State leggendo: “Metagrifo: ermeneutica di serie D”, una rubrica che, come dice il nome stesso, consta di osservazioni disincantate circa la  vita sportiva dell’A.S.D. Perugia, con occhio ludico e pseudo-filosofico. Scritto da un ventenne che del Perugia si ricorda lo spareggio con il Torino perchè lo mandarono su Tele+, che non ha mai giocato a calcio, ma è di natura curiosa e impicciona e si è ritrovato con un abbonamento per le partite casalinghe del Grifo 2010/11 – anche se in serie D. Sì lo so, sembra impossibile…

Quelli de Todi

Prima trasferta per Metagrifo. Ok, non sarà lontano, ma 30 km di questi tempi hanno il loro peso, visti i prezzi della benzina. Ma l’occasione di chiudere finalmente il campionato è troppo ghiotta per lasciarsela sfuggire. E poi il desiderio di spendere 15 € ha preso il sopravvento e così sono partito con la fidata Multipla (che in seguito mi lascerà a piedi) alla volta di Todi, stupendo paese d’altri tempi. Lo stadio “F. Martelli” è in una zona lontana dal centro, in una bella vallata. Trovo un parcheggio adatto all’obesa auto e, dopo aver superato un gruppo di poliziotti in assetto anti-sommossa, prendo posto sulla deliziosa tribunetta mobile montata per l’occasione.

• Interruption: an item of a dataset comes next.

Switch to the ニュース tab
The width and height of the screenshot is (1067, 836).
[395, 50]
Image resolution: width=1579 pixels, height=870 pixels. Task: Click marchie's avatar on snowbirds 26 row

Mi metto in cima, giusto per scottarmi con il primo sole dell’anno, pieno di belle speranze per la partita. Ci sono tantissimi tifosi del Perugia e si respira una bella atmosfera. In campo assistiamo al gradito ritorno di Rampi, mentre manca Frediani, al quale viene preferito Placentino, dentro dal primo minuto. La partita comincia ed è subito chiaro che i grifoni sono appannati proprio come contro la Pianese, l’attacco langue e, sebbene i padroni di casa non siano mai realmente pericolosi, la nostra prestazione nel primo tempo potremmo definirla scadente. Tra l’altro, la nostra difesa è tutta ammonita.